Last month, I worked on an incident where a customer couldn’t access a web site from Internet Explorer 9 using TLS 1.2. Accessing the same web site was working fine using TLS 1.0. I first thought the issue was similar to the one described in this blog: http://blogs.msdn.com/b/ieinternals/archive/2011/03/25/misbehaving-https-servers-impair-tls-1.1-and-tls-1.2.aspx
However, after gathering a network trace, I couldn’t see any RESET coming from the server so we were hitting another scenario than the one from above blog.

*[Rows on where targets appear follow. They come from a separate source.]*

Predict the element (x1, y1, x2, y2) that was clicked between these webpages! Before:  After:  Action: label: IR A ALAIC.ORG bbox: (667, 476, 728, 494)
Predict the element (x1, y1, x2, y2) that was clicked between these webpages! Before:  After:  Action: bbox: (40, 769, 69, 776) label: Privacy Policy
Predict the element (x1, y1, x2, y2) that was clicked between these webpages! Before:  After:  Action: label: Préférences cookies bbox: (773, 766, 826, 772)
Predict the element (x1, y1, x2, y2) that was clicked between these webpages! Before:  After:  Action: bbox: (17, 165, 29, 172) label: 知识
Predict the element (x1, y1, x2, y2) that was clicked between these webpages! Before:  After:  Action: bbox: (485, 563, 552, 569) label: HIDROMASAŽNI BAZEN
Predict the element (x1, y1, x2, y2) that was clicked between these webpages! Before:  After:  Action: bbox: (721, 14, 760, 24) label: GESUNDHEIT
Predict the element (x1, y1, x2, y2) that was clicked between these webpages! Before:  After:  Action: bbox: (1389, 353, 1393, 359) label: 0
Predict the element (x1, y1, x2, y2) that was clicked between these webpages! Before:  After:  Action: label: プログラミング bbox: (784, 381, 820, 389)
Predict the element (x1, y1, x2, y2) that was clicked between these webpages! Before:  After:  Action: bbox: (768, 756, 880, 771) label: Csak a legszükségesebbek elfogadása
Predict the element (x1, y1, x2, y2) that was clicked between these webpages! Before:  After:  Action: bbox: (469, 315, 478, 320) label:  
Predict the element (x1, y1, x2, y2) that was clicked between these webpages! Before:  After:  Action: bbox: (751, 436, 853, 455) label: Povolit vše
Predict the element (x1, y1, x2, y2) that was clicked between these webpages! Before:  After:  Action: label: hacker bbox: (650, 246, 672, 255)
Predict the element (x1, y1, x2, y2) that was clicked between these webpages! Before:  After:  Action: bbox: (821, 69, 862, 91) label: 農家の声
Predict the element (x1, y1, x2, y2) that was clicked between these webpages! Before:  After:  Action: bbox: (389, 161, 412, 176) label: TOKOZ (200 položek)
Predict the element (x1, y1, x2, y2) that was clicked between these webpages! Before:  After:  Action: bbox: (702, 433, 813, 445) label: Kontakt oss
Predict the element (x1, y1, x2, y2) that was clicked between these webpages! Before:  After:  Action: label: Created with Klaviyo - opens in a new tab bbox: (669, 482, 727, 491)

Activating SCHANNEL ETL tracing and SCHANNEL event logging (as shown here: http://support.microsoft.com/kb/260729) was showing a cryptic SSL fatal alert event 36888 “The following fatal alert was generated: 40. The internal error state is 252”:
Since the issue could easily be reproduces, I debugged it and found out that the TLS 1.2 handshake failure was caused by extra security checks made on signature algorithms used in the server certificate chain. Specifically, the following certificate chain was sent in the server’s HELLO and the use of MD5 algorithm was causing the handshake failure:
TLS 1.2 allows the ability to specify the signature algorithms that an end point is willing to accept (http://tools.ietf.org/html/rfc5246#section-126.96.36.199.1 ). This is specified in the client/server hello extension.
Here’s the client hello for our IE9/TLS 1.2 scenario:
Unfortunately, neither Netmon nor Wireshark provides parsing for the signature_algorithms field but you can do “manual parsing” using the RFC:
Type: signature_algorithms (0x000d)
Data (16 bytes)
04:01 sha256(4) rsa(1)
05:01 sha384(5) rsa(1)
02:01 sha1(2) rsa(1)
04:03 sha256(4) ecdsa(3)
05:03 sha384(5) ecdsa(3)
02:03 sha1(2) ecdsa(3)
02:02 sha1(2) dsa(2)
As you can see md5 is not listed. This is due to the fact that schannel.dll restricts the use of md5 for security reasons:
[abstract of http://tools.ietf.org/html/rfc5246]
MD5 [MD5] is a hashing function that converts an arbitrarily long
data stream into a hash of fixed size (16 bytes). Due to
significant progress in cryptanalysis, at the time of publication
of this document, MD5 no longer can be considered a ‘secure’
Currently, TLS 1.1 & 1.2 are not enabled by default in Internet Explorer but this may likely change in future versions.
So, be aware that MD5 is no longer considered secure and it’s probably time to get rid of your certificates with MD5 signature to avoid problems in the future!